Ava la sublime.
On a peur, un moment, que ce sacripant de Clark Gable, qui se la joue dans l’éthéré et le gracile, ne préfère la timide et niaise Grace Kelly à la sublime Ava Gardner dont la beauté, le charme, l’abattage, la sensualité sont à faire rêver jaguars et antilopes. Mais heureusement il se rend compte de son aveuglement et finalement renvoie la blonde dans son calme monde et entame ce qu’on imagine une vie de rires, de whiskies frappés (et, incidemment, de stupre et de fornication) avec la brune. On respire.
Je ne me souviens pas d’avoir vu Mogambo dans mon jeune temps. Autant dire que la séance que je viens de m’offrir a été une révélation ; ça n’est pas aussi bien que Hatari, évidemment, mais qu’est-ce que l’Afrique est photogénique et qu’est-ce que les paysages sont splendides !
J’évoquais Hatari ; il me paraît peu contestable que Howard Hawks a vu le film de John Ford et en a tiré plein d’enseignements ; au début, c’est presque du copié/collé : Victor Marswell (Clark Gable) un aventurier déjà mûr a assis une entreprise de capture d’animaux sauvages dans l’Afrique de l’Est et vit au milieu d’amitiés viriles et d’indigènes disciplinés.

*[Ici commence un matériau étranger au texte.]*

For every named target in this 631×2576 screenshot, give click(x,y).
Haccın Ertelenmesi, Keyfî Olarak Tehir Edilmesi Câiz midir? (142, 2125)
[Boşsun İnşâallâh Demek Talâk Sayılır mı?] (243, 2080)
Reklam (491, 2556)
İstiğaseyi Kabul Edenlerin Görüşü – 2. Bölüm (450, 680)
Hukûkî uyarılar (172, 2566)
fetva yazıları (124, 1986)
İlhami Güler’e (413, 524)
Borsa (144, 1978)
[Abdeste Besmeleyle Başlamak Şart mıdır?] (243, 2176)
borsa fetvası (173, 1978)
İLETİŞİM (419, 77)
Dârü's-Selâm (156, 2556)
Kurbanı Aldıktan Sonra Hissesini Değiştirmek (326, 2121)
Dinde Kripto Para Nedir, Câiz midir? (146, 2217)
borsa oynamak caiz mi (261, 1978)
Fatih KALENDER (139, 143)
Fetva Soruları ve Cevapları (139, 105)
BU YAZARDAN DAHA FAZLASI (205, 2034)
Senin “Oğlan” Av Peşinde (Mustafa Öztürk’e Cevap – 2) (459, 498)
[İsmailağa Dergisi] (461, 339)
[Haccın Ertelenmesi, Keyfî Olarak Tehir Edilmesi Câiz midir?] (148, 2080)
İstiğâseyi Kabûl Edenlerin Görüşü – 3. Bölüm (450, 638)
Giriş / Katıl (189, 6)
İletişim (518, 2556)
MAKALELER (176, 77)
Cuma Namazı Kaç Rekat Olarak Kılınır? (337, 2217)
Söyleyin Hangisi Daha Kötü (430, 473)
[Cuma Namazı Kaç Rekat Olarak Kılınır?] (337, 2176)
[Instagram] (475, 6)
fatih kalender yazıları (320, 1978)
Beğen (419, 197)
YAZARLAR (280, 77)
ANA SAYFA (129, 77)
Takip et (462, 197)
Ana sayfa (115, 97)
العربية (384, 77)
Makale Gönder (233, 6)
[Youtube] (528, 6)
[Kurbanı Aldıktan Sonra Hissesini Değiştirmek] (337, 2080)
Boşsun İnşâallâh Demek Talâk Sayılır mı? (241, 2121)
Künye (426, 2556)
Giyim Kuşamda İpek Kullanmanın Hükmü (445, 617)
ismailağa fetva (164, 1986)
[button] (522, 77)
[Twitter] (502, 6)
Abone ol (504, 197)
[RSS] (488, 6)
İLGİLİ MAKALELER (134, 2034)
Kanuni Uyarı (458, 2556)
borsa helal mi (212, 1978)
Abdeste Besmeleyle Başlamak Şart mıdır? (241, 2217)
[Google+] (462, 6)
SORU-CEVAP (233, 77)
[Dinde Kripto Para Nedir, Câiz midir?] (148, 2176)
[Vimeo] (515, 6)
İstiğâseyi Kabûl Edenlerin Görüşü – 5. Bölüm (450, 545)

Survient un grain de sable. Dans Hatari, c’est la journaliste Dallas (Elsa Martinelli) ; dans Mogambo, c’est une gourgandine attachante et dessalée, Éloïse Kelly (Ava Gardner), venue rejoindre un maharadjah, amant de passage qui vient de quitter l’Afrique pour l’Inde.
Arrive sur les lieux un couple dont le mari est un fade anthropologue Donald (Donald Sinden) et la femme, Linda, un bas-bleu pâlot (Grace Kelly, donc). Marswell croit en tomber amoureux parce qu’elle est exactement le contraire de la femme qu’il lui faut ; et elle s’entiche de cet aventurier séduisant parce que sa vie est l’exact contraire de la sage existence qu’elle mène.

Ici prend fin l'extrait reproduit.